The statistics, or at least the latest version of them, show Greece suffered a budget deficit of 12.7 percent in 2009, current unemployment of nearly 10 percent, negative expected GDP for 2010 and public debts equivalent to as much as 120 percent of GDP.
In addition, Papandreou admitted last month that the country has a culture of "corruption" and tax evasion, which is hampering efforts to raise tax receipts.
His austerity plans hinge on both the cutting of Government spending and the increase of tax revenues. The red pen will be taken to military spending budgets, hospital expenditure.
On the revenue side tax hikes for the richer echelons of society and a crackdown on evasion will be go together with higher taxes on alcohol and tobacco.
These measures will be accompanied by moves to drastically overhaul the pensions system, make a 10 percent cut in social security spending and slap a huge tax on private banker bonuses.
The government says this will bring Greece's budget deficit back below the key 3 percent level within three years and says, in 2010 alone, the deficit will be shaved by 4 percentage points to leave it below 9 percent of GDP.
If they achieve these goals, then it will be a stunning achievement, but the problem is as simple as that posed by the ancient Spartans in the face of overwhelming enemies – IF.
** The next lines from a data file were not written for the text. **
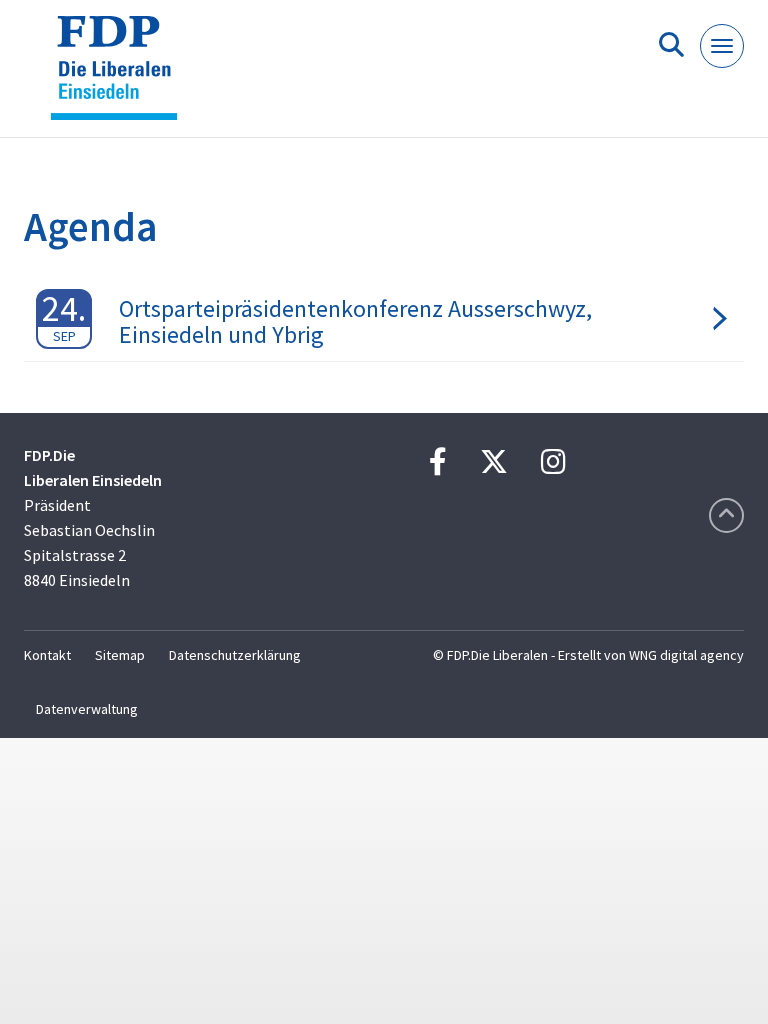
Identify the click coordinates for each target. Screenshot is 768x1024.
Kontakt (47, 655)
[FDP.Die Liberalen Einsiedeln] (121, 76)
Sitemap (120, 655)
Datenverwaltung (87, 709)
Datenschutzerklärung (235, 655)
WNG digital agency (686, 655)
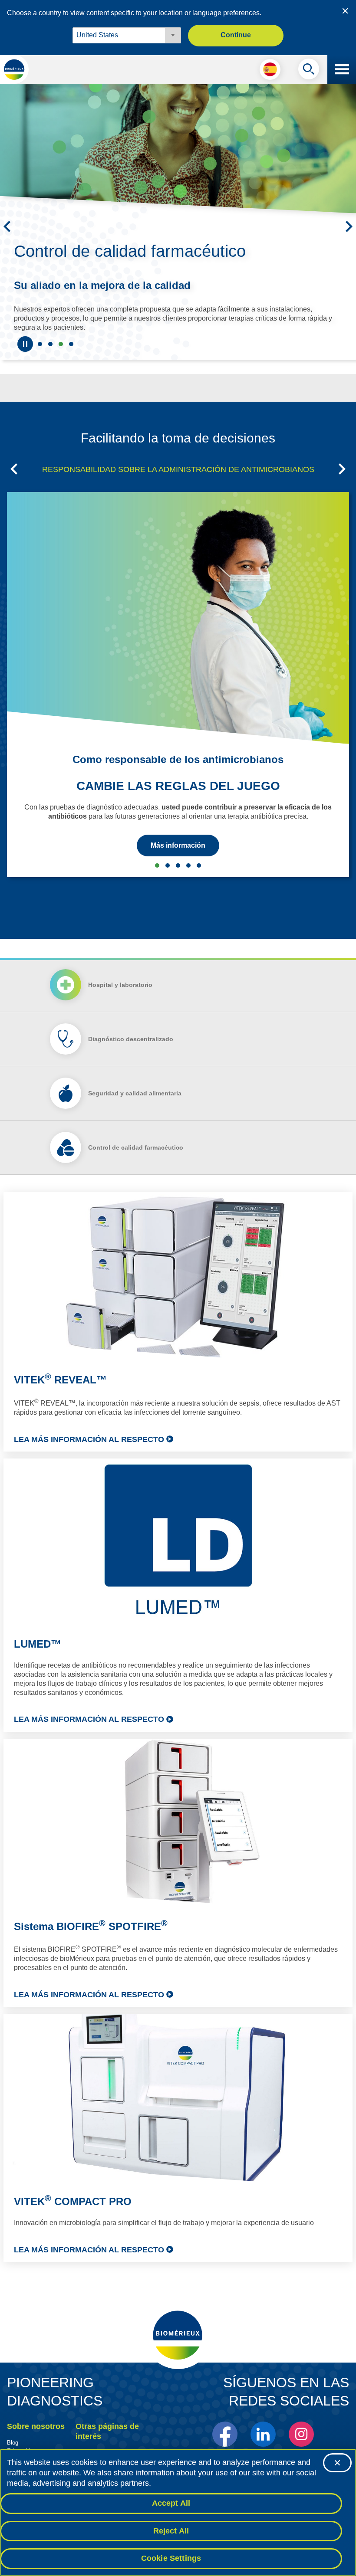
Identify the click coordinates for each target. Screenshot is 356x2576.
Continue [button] (236, 35)
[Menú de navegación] (341, 69)
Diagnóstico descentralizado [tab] (130, 1039)
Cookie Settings (171, 2558)
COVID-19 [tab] (199, 865)
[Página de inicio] (14, 69)
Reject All (171, 2531)
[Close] (337, 2462)
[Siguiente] (349, 226)
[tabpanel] (178, 1727)
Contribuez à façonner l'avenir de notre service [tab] (40, 344)
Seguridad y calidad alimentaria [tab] (71, 344)
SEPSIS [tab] (167, 865)
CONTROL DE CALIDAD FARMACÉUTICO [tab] (188, 865)
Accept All (171, 2503)
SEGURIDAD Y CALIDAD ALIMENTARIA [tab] (178, 865)
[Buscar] (308, 71)
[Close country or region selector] (345, 11)
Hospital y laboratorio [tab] (120, 984)
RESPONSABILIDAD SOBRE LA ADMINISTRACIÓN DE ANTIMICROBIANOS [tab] (178, 469)
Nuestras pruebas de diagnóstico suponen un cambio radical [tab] (50, 344)
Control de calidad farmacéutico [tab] (61, 344)
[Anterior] (6, 226)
Recipe for Massive Deflation?
RBS's Alan Ruskin last week laid bare the Olympian heights the Greeks will have to climb if they are to succeed:
"…there are very few examples of a developed country achieving anything like an improvement on the cumulative scale of 10 percent of GDP in 3 years…I can find no data in the last 35 years where an OECD country has come close…not least through fiscal austerity that starts in the middle of a recession!"
In addition, Ruskin points to huge unintended consequences:
"The austerity package with tight monetary policy is a simple recipe for massive deflation. If credibility is an issue, ask how the Greek population is likely to take to this unprecedented adjustment? Not kindly I would suggest."
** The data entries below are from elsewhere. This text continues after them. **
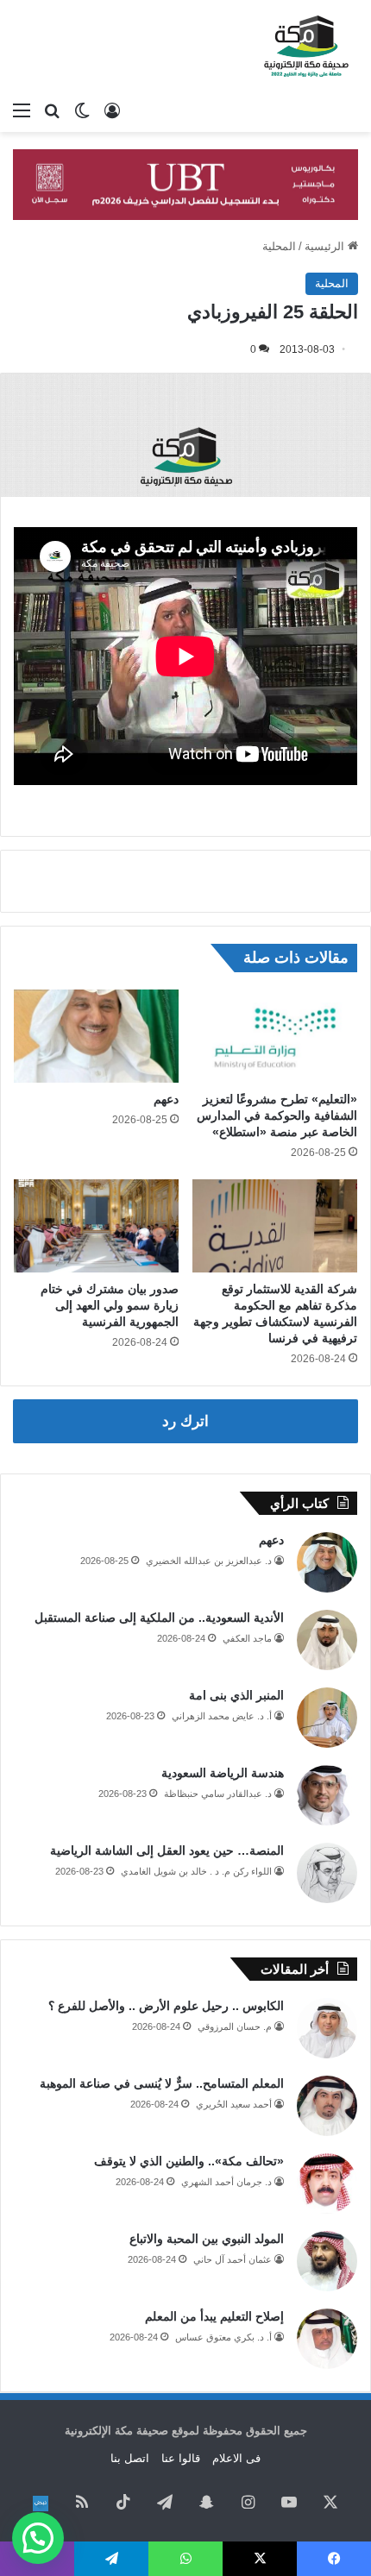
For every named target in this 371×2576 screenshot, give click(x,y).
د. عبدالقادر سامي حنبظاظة (218, 1793)
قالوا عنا (180, 2458)
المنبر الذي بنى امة (236, 1695)
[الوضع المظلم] (82, 110)
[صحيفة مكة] (306, 46)
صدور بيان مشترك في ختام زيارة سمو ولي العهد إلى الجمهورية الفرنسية (110, 1305)
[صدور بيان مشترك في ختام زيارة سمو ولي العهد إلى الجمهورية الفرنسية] (96, 1225)
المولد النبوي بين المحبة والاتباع (206, 2239)
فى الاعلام (236, 2458)
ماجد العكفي (247, 1638)
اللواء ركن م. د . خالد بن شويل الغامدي (196, 1871)
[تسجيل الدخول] (112, 110)
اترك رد (185, 1421)
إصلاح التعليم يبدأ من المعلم (214, 2316)
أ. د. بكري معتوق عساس (223, 2337)
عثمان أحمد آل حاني (232, 2259)
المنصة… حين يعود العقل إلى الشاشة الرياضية (167, 1850)
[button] (38, 2538)
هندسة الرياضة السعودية (222, 1773)
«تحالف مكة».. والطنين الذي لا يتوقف (189, 2161)
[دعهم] (96, 1036)
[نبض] (40, 2503)
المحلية (279, 246)
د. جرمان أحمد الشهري (226, 2182)
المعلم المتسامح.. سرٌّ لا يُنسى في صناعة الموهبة (162, 2083)
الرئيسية (326, 246)
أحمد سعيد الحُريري (234, 2104)
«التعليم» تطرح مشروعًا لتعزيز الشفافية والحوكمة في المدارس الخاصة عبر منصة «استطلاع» (277, 1115)
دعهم (166, 1099)
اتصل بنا (129, 2458)
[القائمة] (21, 110)
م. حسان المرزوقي (235, 2026)
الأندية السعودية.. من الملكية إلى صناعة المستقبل (159, 1617)
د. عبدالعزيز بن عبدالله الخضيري (209, 1560)
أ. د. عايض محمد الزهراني (222, 1716)
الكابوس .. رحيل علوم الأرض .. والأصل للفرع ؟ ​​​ (164, 2006)
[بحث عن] (51, 110)
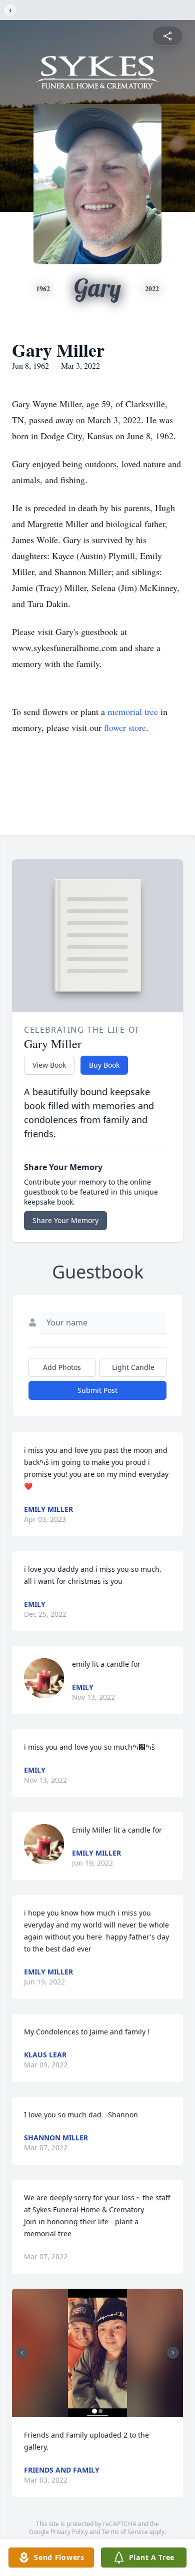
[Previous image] (22, 2353)
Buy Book (104, 1065)
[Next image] (173, 2353)
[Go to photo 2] (100, 2411)
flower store (125, 727)
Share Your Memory (65, 1220)
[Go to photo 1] (94, 2411)
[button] (97, 2353)
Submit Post (98, 1390)
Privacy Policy (69, 2532)
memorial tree (133, 711)
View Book (49, 1065)
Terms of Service (125, 2532)
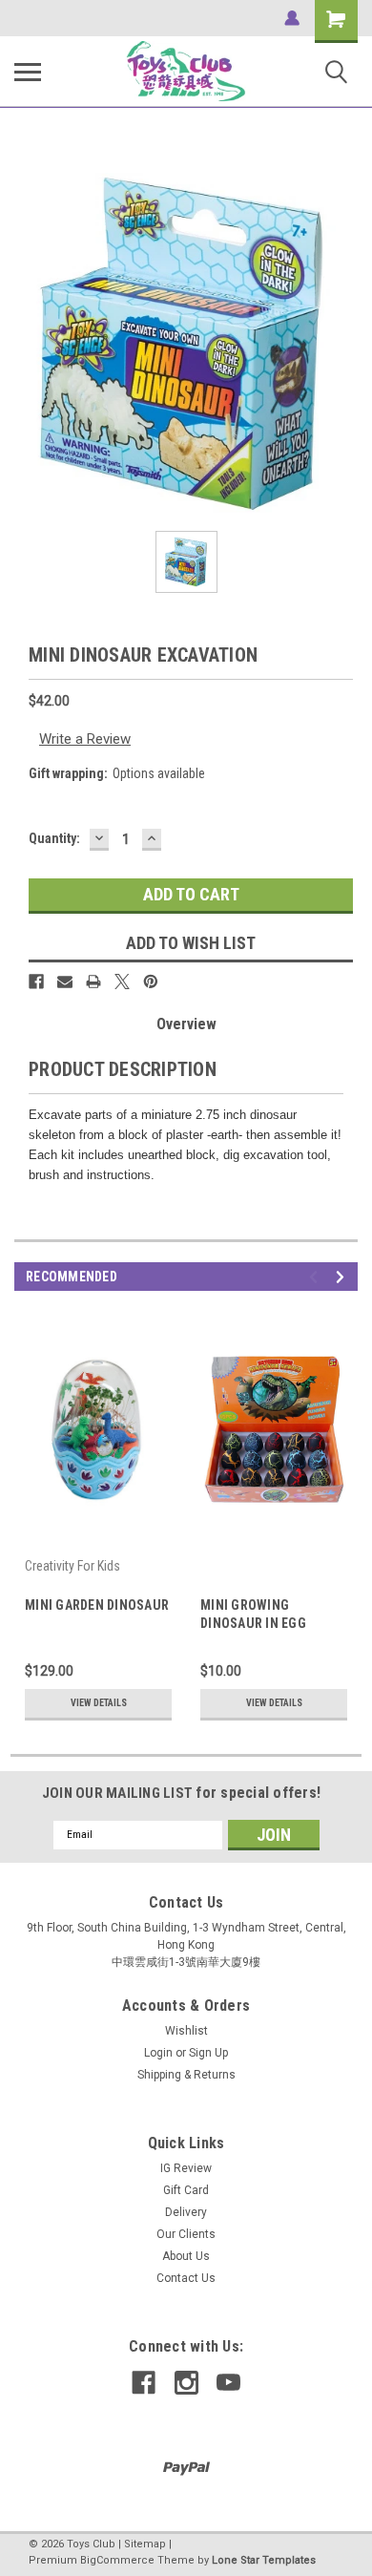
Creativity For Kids (72, 1565)
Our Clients (186, 2234)
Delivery (186, 2212)
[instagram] (186, 2383)
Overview (186, 1024)
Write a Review (85, 739)
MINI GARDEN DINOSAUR (97, 1605)
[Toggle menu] (27, 71)
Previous (316, 1277)
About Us (186, 2256)
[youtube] (228, 2383)
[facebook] (143, 2383)
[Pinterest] (150, 981)
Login (158, 2052)
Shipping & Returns (186, 2074)
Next (343, 1277)
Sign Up (208, 2052)
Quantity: (54, 838)
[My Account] (292, 18)
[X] (122, 981)
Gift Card (186, 2190)
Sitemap (145, 2544)
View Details (99, 1703)
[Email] (64, 981)
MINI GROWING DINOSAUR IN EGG (253, 1614)
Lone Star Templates (264, 2560)
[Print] (93, 981)
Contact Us (186, 2278)
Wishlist (186, 2031)
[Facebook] (36, 981)
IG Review (186, 2168)
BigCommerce (117, 2560)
So Greece has set in motion plans to rectify the ills of the economy but will it, like Atlas, have to stand alone with the world on its shoulders?
Yes, according to Jean-Claude Trichet. The ECB President last week harshly pronounced: "No Government or state can expect from us any special treatment," adding later on: "We will not change our collateral framework for the sake of any individual country."
But is Monsieur Trichet's hardball stance just an opening gambit in what will be a prolonged high stakes game of poker with the credibility of the whole Euro project on the table?
Many commentators believe the euro zone and the wider EU cannot afford a Greek default for fears that the markets will turn their attention to the likes of Portugal, Spain, Ireland and beyond. The domino theory is alive and well.
So Greece's rehabilitation is, despite all the anger at the past statistical inaccuracies and the rhetoric condemning the country to its own fate, a bigger collegiate affair.
In classical terms it is going to be akin to the cleaning of the Augean stables, a messy, mucky task of Herculean proportions. And in similarity to Hercules, time is ticking for our central character. He had only one day, Greece has not much more to regain its credibility and slay the markets.